I advise you to add the following line to your HAProxy backend config:

http-request add-header X-Forwarded-Proto https if { ssl_fc }

While you already added an X-Forwarded-Port header, the X-Forwarded-Proto header is a more supported header for URL building.

A web application that is directly exposed to the end-users knows what the client URL scheme (HTTP or HTTPS) was and builds the URLS accordingly.

When sitting behind a caching proxy, modern web applications also support X-Forwarded-Proto to know which URL scheme they need to use. Despite Varnish only sending plain HTTP requests to your application, the initial connection could be over HTTPS.

That's why you need X-Forwarded-Proto. And to ensure that Varnish caches HTTP and HTTPS versions of the page separately, you have to add the Vary: X-Forwarded-Proto response header to the HTTP response that your application returns.

Debugging

An easy way to debug whether the X-Forwarded-Proto header is properly attached is by running varnishlog.

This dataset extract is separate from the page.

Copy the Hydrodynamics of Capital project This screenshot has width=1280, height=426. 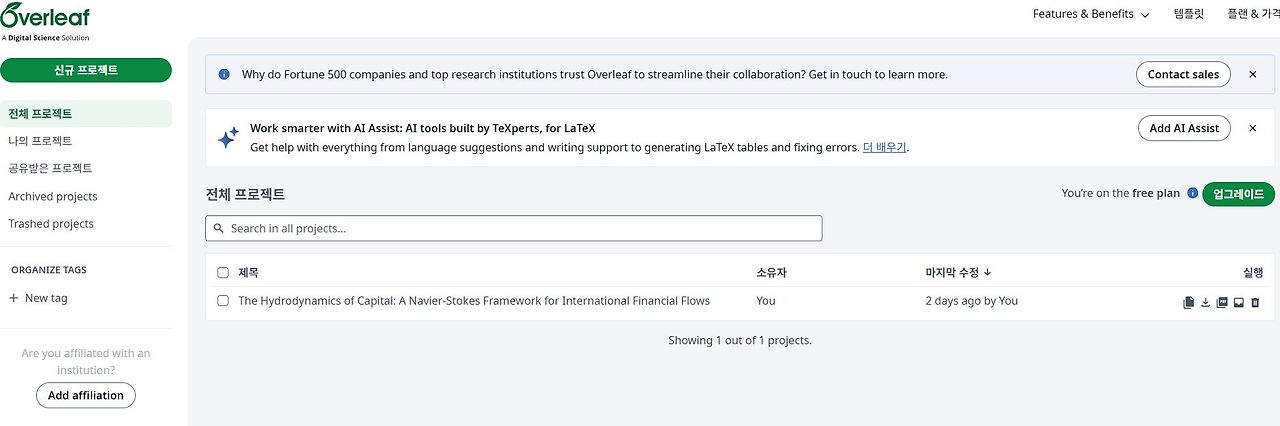point(1188,302)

I suggest you run the following command:

sudo varnishlog -g request -q "reqHeader:X-Forwarded-Proto eq 'https'"

This command will show all incoming requests that contain an X-Forwarded-Proto with https as a value, referring to the HTTPS requests that HAProxy received and converted into plain HTTP requests to Varnish.

If it turns out your HTTPS requests don't contain that header, you still need to properly configure HAProxy.

If it turns out the X-Forwarded-Proto:https is set, but your application still returns plain HTTP responses, we need to look at your application.

Please confirm what your seeing so I can advise you on next steps.